Are all Germans and Japanese people treacherous? No.
But it’s an understandable prejudice, right? I daresay many people who’ve been abused in their lives develop a superiority complex to self-protect. Just by being around them and hearing their stories, we too get caught up in their subjectivity, almost by osmosis. We all have family members whose personal experiences have influenced us and perhaps left us a little more narrow-minded than we’d like to be, and racism is passed from generation to generation, effortlessly.
Now, imagine all of the people on the planet and all the personal experiences that have left them feeling ostracized, abused, hurt, confused, or made to feel less than by a someone of a certain demographic.
That’s billions of people with billions of sour opinions about entire groups of people. And they’ve come into those beliefs naturally.
In 2016, some people voted for a presidential candidate who wears his shadow on his sleeve for all to see. After so many years of a government adept at using smoke and mirrors to distract us from the reality of capitalism, we finally elected someone who wasn’t scared to tell the truth. It turns out, the truth is ugly.
Apparently, we’re a nation of racist, self-centered, discriminatory thugs. And I mean all of us, every single one of us.
But I don’t say this to shame. I don’t say it to blame, and it most certainly isn’t a call for more fighting. We can’t fight war with more war.
I say it because we can’t begin to solve a problem unless we admit there’s a problem to begin with.
Up until this point, I think people like me have been unwilling or unable to recognize the parts of themselves that are inherently racist, prejudiced, or discriminatory.
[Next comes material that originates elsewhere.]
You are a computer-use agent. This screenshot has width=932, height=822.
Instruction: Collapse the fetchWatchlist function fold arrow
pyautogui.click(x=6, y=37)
It certainly hasn’t been okay to talk about them. In a culture of political correctness, it’s taboo for the average person to admit to discrimination.
So we hide our intolerance, push it down deep, and ignore it. But the time is ripe to start unpacking our bias—and I don’t mean collectively, I mean personally.
There’s a saying in my line of work that what we see in our outer reality is a reflection of what’s happening internally. So when we see blatant prejudice on a large scale in the world, we see it because prejudice on a smaller scale exists within us, in our minds and consciousness.
It’s easy to condemn groups like the neo-Nazis, who march against people of color and Jews, or Muslim terrorist factions, because their racial bias is radically dangerous. But what about the rest of us? Our sorrows and injustices may be nowhere near as militant as theirs, but we still have them. It’s impossible to be human without them, and if we pretend that ours don’t exist—while pointing fingers and denouncing those who admit to theirs—then we become part of the same problem.
So let’s just get this next part out of the way: if you think you’re someone who accepts everyone and never judges people, it might be time to take a deeper look and start owning your own shadow.
So what does owning our shadow look like?
It means we start admitting to ourselves that we too have bias against entire groups of people. We stop denying our preconceptions and misconceptions about those people. We acknowledge that we’re partial. We confess that we feel marginalized.
When we begin to take responsibility for the chips on our shoulders, we can move forward.
We have a president who gladly shows us his ugliness, and while it’s so uncomfortable to see, he is also inviting us to look at our own. Let’s turn our shiny rocks over and have a cold, hard look at the worms and mold slithering and growing underneath.
Because until we do that, the discrimination and bigotry and sexism will continue.
Which groups do we automatically judge or feel mistrustful about?
Black people? Brown people? White people?
How do we personally discriminate against them? Gossip? Shunning? Trolling? Raging? Shaming?
Here’s the key: when we find our answers, we must resolve to meet them with curiosity and compassion.
We don’t shame ourselves. We don’t tell ourselves that we’re wrong and bad.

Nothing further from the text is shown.